Here’s a character rotating in 5.2 preview 2. It’s the same problem (I tested with same meta human head but spent all day working on this presentation/recording).
I bring this up for a concern for fighting and action games.
But there are some issues that I find very worry some. Hopefully with the final UE5.2 release these odd ghosting artifacts will be solved. Other studios will have vast open worlds.
The Epic team said fast creation of open worlds is the goal but TSR is going to going to cause some problems. Far away moving objects from a stationary camera, ghosting. This next video below shows this problem and needs work as well.
Listen, I personally hate temporal stuff because the overall blur hurts my eyes, but TSR has a lot of potential and I want to stay positive by giving my feedback on it.
I watched the 5.2 demo and was very disappointed to hear it ran on a 4090 and still looked blurry when editing the level(it was beyond the lack of motion vector creation when new assets are copied or moved into scene for the first time).

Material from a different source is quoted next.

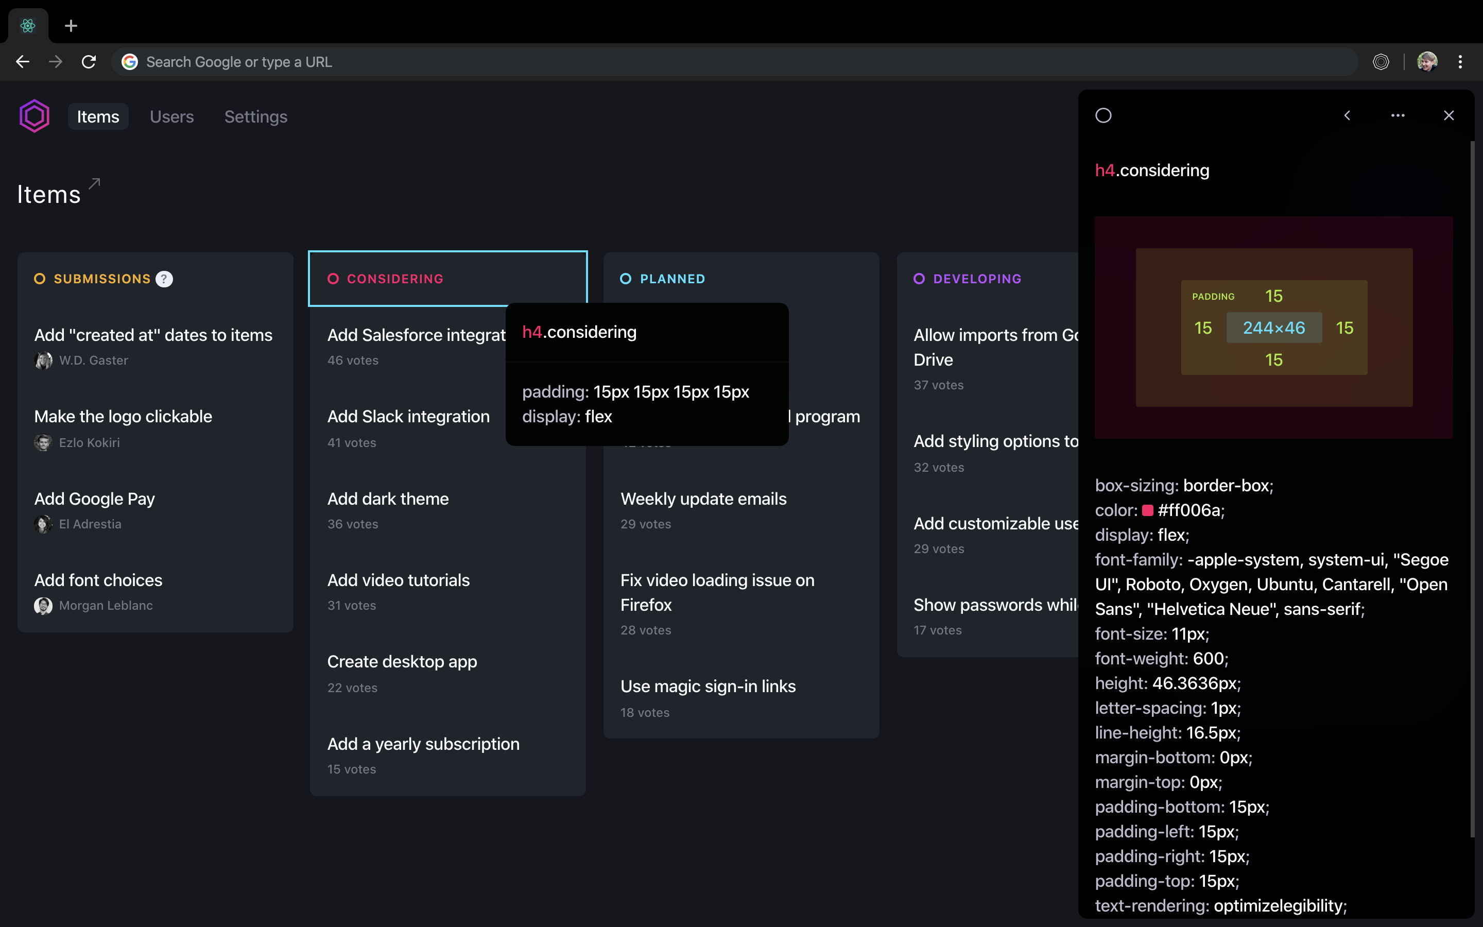Image resolution: width=1483 pixels, height=927 pixels.
Task: Go back using browser back arrow
Action: pyautogui.click(x=23, y=62)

Another thing is the confusion around how certain games on PS5 produced by Epic Games or looking less artifact’s on RNDA2 console architecture.
Maybe a presentation on how to optimize TSR would help devs become better at making crisper and less smudgy looking games on PC architecture if that’s currently possible?
Bad or good enough AA isn’t going to be good for UE5. It needs to be amazing, on par with its other features like Lumen and Nanite. Or else, it’s just a step backwards.
I hope to find UE5 looking great and clear by the time I move to digital game production.
Thank you for reading. Typos (If I missed any) will be fixed but I’ve been working on this post for several hours, recording, properly testing, and writing this.